** Opening DATA EXTRACTS block **

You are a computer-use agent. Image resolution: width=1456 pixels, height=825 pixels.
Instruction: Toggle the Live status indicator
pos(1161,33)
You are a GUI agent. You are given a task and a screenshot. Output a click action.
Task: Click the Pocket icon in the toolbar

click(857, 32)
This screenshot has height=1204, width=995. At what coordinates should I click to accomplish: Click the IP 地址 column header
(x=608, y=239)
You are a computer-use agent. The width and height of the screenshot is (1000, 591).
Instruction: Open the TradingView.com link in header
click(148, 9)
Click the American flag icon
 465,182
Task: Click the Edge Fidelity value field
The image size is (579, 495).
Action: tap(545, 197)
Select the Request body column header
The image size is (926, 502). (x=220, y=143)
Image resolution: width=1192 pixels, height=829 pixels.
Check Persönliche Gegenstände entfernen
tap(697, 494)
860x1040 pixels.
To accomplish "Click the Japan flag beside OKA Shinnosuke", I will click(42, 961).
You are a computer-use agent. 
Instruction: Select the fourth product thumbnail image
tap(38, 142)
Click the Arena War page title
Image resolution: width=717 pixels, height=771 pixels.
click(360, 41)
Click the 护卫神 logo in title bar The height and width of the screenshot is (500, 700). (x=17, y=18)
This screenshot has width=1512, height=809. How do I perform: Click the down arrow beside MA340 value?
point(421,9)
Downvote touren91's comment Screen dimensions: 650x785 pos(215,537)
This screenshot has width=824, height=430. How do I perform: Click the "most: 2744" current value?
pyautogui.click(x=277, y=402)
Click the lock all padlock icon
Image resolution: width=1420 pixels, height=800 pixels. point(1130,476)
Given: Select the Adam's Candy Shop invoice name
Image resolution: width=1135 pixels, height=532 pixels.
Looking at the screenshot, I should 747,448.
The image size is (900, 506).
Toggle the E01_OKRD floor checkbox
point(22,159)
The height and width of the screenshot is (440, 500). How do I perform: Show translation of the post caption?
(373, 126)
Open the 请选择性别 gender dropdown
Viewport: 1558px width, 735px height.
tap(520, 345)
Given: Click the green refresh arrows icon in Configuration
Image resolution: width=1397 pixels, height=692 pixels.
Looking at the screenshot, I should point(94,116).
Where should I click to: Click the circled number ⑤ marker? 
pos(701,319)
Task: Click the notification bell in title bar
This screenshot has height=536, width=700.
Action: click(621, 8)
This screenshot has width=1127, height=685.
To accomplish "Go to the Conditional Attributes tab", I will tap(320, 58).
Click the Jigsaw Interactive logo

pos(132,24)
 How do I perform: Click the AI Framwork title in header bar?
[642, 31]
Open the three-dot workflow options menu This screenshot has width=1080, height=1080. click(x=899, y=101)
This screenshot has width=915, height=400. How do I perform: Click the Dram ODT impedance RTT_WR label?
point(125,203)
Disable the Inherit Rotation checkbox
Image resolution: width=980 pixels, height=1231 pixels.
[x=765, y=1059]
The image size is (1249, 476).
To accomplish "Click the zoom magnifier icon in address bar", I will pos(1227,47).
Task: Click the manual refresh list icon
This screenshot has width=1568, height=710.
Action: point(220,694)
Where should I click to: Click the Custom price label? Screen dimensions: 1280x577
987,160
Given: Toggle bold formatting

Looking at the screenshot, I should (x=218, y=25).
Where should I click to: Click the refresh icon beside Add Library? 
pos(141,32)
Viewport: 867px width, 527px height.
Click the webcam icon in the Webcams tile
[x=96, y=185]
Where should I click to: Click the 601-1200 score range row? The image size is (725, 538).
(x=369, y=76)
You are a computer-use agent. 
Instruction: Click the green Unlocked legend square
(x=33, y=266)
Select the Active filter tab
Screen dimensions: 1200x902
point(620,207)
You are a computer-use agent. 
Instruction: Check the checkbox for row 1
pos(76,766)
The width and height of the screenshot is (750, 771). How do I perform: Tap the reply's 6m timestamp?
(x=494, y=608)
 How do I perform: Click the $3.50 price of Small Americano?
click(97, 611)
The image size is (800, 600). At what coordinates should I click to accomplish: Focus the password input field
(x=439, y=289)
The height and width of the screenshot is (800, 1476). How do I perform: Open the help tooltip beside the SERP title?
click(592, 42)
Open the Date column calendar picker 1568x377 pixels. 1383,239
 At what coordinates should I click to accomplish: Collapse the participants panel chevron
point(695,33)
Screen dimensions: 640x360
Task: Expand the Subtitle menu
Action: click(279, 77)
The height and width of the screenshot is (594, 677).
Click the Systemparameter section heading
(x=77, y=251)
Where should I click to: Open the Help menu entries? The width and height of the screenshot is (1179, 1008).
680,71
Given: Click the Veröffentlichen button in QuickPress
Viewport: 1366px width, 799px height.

** Closing DATA EXTRACTS block **

WHAT YOU SHOULD DO ::
Copy the records above, keeping every word the same.

SOLUTION TO THE EXERCISE ::
You are a computer-use agent. Image resolution: width=1456 pixels, height=825 pixels.
Instruction: Toggle the Live status indicator
pos(1161,33)
You are a GUI agent. You are given a task and a screenshot. Output a click action.
Task: Click the Pocket icon in the toolbar

click(857, 32)
This screenshot has height=1204, width=995. At what coordinates should I click to accomplish: Click the IP 地址 column header
(x=608, y=239)
You are a computer-use agent. The width and height of the screenshot is (1000, 591).
Instruction: Open the TradingView.com link in header
click(148, 9)
Click the American flag icon
 465,182
Task: Click the Edge Fidelity value field
The image size is (579, 495).
Action: tap(545, 197)
Select the Request body column header
The image size is (926, 502). (x=220, y=143)
Image resolution: width=1192 pixels, height=829 pixels.
Check Persönliche Gegenstände entfernen
tap(697, 494)
860x1040 pixels.
To accomplish "Click the Japan flag beside OKA Shinnosuke", I will click(42, 961).
You are a computer-use agent. 
Instruction: Select the fourth product thumbnail image
tap(38, 142)
Click the Arena War page title
Image resolution: width=717 pixels, height=771 pixels.
click(360, 41)
Click the 护卫神 logo in title bar The height and width of the screenshot is (500, 700). (x=17, y=18)
This screenshot has width=1512, height=809. How do I perform: Click the down arrow beside MA340 value?
point(421,9)
Downvote touren91's comment Screen dimensions: 650x785 pos(215,537)
This screenshot has width=824, height=430. How do I perform: Click the "most: 2744" current value?
pyautogui.click(x=277, y=402)
Click the lock all padlock icon
Image resolution: width=1420 pixels, height=800 pixels. point(1130,476)
Given: Select the Adam's Candy Shop invoice name
Image resolution: width=1135 pixels, height=532 pixels.
Looking at the screenshot, I should 747,448.
The image size is (900, 506).
Toggle the E01_OKRD floor checkbox
point(22,159)
The height and width of the screenshot is (440, 500). How do I perform: Show translation of the post caption?
(373, 126)
Open the 请选择性别 gender dropdown
Viewport: 1558px width, 735px height.
tap(520, 345)
Given: Click the green refresh arrows icon in Configuration
Image resolution: width=1397 pixels, height=692 pixels.
Looking at the screenshot, I should point(94,116).
Where should I click to: Click the circled number ⑤ marker? 
pos(701,319)
Task: Click the notification bell in title bar
This screenshot has height=536, width=700.
Action: click(621, 8)
This screenshot has width=1127, height=685.
To accomplish "Go to the Conditional Attributes tab", I will tap(320, 58).
Click the Jigsaw Interactive logo

pos(132,24)
 How do I perform: Click the AI Framwork title in header bar?
[642, 31]
Open the three-dot workflow options menu This screenshot has width=1080, height=1080. click(x=899, y=101)
This screenshot has width=915, height=400. How do I perform: Click the Dram ODT impedance RTT_WR label?
point(125,203)
Disable the Inherit Rotation checkbox
Image resolution: width=980 pixels, height=1231 pixels.
[x=765, y=1059]
The image size is (1249, 476).
To accomplish "Click the zoom magnifier icon in address bar", I will pos(1227,47).
Task: Click the manual refresh list icon
This screenshot has width=1568, height=710.
Action: point(220,694)
Where should I click to: Click the Custom price label? Screen dimensions: 1280x577
987,160
Given: Toggle bold formatting

Looking at the screenshot, I should (x=218, y=25).
Where should I click to: Click the refresh icon beside Add Library? 
pos(141,32)
Viewport: 867px width, 527px height.
Click the webcam icon in the Webcams tile
[x=96, y=185]
Where should I click to: Click the 601-1200 score range row? The image size is (725, 538).
(x=369, y=76)
You are a computer-use agent. 
Instruction: Click the green Unlocked legend square
(x=33, y=266)
Select the Active filter tab
Screen dimensions: 1200x902
point(620,207)
You are a computer-use agent. 
Instruction: Check the checkbox for row 1
pos(76,766)
The width and height of the screenshot is (750, 771). How do I perform: Tap the reply's 6m timestamp?
(x=494, y=608)
 How do I perform: Click the $3.50 price of Small Americano?
click(97, 611)
The image size is (800, 600). At what coordinates should I click to accomplish: Focus the password input field
(x=439, y=289)
The height and width of the screenshot is (800, 1476). How do I perform: Open the help tooltip beside the SERP title?
click(592, 42)
Open the Date column calendar picker 1568x377 pixels. 1383,239
 At what coordinates should I click to accomplish: Collapse the participants panel chevron
point(695,33)
Screen dimensions: 640x360
Task: Expand the Subtitle menu
Action: click(279, 77)
The height and width of the screenshot is (594, 677).
Click the Systemparameter section heading
(x=77, y=251)
Where should I click to: Open the Help menu entries? The width and height of the screenshot is (1179, 1008).
680,71
Given: Click the Veröffentlichen button in QuickPress
Viewport: 1366px width, 799px height.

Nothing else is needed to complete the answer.